Cuando los aviones empezaron a soltar su carga de destrucción, la ONU dejó de ser un trasto. Ya servía para que los ricos tuviéramos nuestro petróleo, como si las empresas de Gadafi no nos lo dejaran antes a buen precio. Lo que nos resultaba inexplicable era la descoordinación entre los aliados o la ambigüedad de la misión. Fue el momento estelar de los comparadores de genocidios y tiranos. «¿Por qué en Irak no y aquí sí?», se preguntaba. Como si las guerras vinieran en packs.

Ahora estamos indignados porque, al parecer, se acabó la descoordinación aliada, pero Francia ha aprovechado para ponerse al mando. Seguramente porque es la única potencia que lo quiere.

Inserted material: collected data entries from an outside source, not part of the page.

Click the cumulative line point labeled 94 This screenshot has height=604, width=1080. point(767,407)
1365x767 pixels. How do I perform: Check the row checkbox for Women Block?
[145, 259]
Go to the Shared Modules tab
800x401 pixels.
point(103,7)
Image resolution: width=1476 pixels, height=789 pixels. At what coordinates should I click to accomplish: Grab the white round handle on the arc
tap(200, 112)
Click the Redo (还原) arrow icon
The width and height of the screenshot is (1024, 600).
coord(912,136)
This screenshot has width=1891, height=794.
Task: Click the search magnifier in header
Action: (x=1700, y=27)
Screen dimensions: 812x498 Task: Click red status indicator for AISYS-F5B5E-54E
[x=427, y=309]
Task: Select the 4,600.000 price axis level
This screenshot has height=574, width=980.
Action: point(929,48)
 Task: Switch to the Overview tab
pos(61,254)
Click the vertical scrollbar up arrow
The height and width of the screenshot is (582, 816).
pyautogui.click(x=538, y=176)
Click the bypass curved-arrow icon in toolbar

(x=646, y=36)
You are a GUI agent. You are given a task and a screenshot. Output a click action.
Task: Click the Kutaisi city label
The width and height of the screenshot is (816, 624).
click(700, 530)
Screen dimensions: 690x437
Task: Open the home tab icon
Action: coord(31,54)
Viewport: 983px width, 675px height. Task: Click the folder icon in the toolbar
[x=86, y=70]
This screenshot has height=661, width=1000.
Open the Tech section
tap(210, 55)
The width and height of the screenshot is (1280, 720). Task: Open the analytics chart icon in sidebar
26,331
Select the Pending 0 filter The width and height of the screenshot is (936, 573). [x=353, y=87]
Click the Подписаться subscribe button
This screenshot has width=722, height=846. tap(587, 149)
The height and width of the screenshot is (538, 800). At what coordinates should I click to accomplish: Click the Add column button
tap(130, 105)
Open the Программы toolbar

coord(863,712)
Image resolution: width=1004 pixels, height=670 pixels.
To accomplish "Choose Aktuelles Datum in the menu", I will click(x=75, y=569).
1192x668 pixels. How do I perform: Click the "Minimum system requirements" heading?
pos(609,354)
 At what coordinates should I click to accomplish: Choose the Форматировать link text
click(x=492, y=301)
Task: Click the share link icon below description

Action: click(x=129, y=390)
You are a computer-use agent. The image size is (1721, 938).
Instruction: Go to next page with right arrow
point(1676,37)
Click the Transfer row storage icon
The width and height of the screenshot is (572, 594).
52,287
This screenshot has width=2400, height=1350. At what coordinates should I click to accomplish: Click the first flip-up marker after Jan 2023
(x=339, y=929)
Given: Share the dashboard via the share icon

La abstencionista Alemania se ha convertido en la referencia de muchos. Como si fuera lo mismo la neutralidad que el no a la guerra. La batalla de propaganda para culparse de masacrar más civiles inocentes se libra cada noche en las imágenes emitidas por las televisiones.

¿Es una guerra? Por supuesto. ¿Hay guerras justas e injustas, mejores o peores? No, todas son una desgracia. ¿Van a morir civiles inocentes? Por desgracia, sí. ¿Compromete los principios de quienes nos opusimos a la guerra de Irak? Desde luego. Ni siquiera nos alivia la evidencia de que en Irak era mentira que hubiera armas de destrucción masiva y en Libia es verdad que iban a entrar en Bengasi a sangre y fuego. ¿Había otra alternativa? No en este mundo. ¿Puede negociarse una paz para su guerra civil? Ahora, sí.